Becoming Worthy of Their Forgiveness and Practicing Peace

Chance and Mabel say "Happy holidays." And "Would you eat, wear, experiment on, or for other reasons abuse or kill us? We didn't think so. Let's chat."
The snow is falling quickly outside my office window. The dogs are curled up on either side of me in crates, still recovering from and/or preparing for surgeries (it’s been a hard month around here). We–the dogs and I–are hunkering down for a quiet holiday, of work and bills and reflection and Kong-chewing, at the close of a year that has been difficult for all of us. There are simple decorations around us, and I whispered a “Happy Solstice; let’s hope things start getting better now” to the dogs the other day. But mostly, this day and tomorrow will be like any other day for us. It will be just the three of us this weekend except for a couple hours in which I see family tomorrow night.

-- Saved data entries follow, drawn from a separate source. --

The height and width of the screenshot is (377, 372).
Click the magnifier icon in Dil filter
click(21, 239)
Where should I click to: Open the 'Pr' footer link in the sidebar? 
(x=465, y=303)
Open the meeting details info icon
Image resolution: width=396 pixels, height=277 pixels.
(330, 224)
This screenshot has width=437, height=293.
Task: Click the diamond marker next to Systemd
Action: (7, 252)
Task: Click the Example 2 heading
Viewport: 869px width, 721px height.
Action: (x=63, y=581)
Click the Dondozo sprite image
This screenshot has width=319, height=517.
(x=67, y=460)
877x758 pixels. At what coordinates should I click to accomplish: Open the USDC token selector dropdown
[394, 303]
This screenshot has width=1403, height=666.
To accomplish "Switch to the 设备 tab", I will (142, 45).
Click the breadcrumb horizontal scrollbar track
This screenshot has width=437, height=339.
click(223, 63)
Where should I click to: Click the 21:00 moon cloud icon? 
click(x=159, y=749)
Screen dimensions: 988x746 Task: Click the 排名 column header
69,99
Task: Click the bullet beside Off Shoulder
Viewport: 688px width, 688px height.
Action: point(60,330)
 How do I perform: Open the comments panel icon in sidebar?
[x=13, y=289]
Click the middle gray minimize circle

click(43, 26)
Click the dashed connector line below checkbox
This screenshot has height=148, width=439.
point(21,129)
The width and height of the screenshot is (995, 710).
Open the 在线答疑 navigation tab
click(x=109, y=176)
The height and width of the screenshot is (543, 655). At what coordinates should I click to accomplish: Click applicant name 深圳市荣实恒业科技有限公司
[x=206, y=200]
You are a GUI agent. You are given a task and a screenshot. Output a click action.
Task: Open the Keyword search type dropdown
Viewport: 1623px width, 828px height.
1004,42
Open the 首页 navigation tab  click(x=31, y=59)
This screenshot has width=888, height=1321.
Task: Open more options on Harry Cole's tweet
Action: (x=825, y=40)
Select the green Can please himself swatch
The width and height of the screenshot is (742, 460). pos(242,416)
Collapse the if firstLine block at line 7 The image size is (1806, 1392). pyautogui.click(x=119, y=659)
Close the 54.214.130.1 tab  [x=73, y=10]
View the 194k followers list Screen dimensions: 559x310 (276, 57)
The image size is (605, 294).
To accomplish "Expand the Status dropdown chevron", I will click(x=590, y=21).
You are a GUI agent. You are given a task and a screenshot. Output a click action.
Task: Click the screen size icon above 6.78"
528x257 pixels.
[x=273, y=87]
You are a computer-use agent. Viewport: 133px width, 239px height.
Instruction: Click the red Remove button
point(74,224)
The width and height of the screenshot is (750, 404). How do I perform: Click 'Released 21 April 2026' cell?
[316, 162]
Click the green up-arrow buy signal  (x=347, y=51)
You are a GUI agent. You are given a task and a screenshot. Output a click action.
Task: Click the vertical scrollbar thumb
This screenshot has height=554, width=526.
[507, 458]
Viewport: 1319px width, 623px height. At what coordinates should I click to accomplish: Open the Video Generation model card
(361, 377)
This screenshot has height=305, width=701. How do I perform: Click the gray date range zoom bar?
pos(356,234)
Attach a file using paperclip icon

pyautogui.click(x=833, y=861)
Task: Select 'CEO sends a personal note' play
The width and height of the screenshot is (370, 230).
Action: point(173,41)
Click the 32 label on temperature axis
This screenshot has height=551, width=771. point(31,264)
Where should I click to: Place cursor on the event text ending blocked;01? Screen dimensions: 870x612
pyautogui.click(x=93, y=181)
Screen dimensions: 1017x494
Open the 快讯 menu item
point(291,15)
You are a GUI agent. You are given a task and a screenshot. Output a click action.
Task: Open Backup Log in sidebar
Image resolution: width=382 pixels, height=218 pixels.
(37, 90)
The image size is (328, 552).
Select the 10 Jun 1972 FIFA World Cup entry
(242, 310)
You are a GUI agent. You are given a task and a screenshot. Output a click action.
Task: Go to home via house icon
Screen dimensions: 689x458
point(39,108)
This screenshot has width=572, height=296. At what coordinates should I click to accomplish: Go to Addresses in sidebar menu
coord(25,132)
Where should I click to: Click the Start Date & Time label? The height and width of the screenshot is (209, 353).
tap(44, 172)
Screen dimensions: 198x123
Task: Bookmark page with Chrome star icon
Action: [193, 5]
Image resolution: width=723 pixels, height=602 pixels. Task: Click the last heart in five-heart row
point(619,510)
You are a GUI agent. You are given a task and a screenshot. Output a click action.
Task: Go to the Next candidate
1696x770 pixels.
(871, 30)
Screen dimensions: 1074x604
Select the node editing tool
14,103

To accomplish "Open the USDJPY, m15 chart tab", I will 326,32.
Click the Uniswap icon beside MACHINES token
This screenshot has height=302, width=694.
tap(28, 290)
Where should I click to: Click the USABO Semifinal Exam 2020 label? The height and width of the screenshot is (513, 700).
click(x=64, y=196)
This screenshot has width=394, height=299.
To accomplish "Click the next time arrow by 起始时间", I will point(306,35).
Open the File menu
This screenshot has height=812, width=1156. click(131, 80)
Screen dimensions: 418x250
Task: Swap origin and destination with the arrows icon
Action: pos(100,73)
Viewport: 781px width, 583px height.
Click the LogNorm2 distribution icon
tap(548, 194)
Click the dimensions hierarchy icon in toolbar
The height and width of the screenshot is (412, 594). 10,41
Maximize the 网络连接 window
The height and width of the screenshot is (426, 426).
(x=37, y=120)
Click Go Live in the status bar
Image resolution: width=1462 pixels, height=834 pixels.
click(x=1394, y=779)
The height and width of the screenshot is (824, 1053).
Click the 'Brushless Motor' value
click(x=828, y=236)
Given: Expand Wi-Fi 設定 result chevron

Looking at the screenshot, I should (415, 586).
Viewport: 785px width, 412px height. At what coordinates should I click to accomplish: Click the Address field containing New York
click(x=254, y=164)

And maybe because they are, for the bulk of the holidays, my sole company and because ’tis the season for such things, I have in recent days found myself thinking much of the concepts of forgiveness, peace, faith, and new beginnings in relation to both these two dogs and all other animals beyond the category of human.
Both of my four-legged family members came to me from painful pasts and fell into the “less adoptable” category for various reasons. Both were abandoned and neglected. One was certainly abused and is haunted by that every day. The other, years ago, surprised me with signs that she may have been physically abused at some point too.
But each has gifted me with her trust. Each has grown more independent, more confident, since her first night in my care. Both Chance six years ago and Mabel two and a half years ago, afraid and with a history of betrayal and abandonment, did the same thing their first nights with me, though otherwise those entries into my life were very different: they both did their best to sleep not just near me, but on top of me, as if I otherwise might try to escape, as if this was their way of making sure they’d know it if I tried to move and leave them.
Chance is far more independent than she used to be, but as I have learned since having to impose crate confinement on her (we’re probably looking at another one of these surgeries), her fear of my leaving her is still very real; I just don’t see it when she’s free to move–and follow me–wherever she wishes.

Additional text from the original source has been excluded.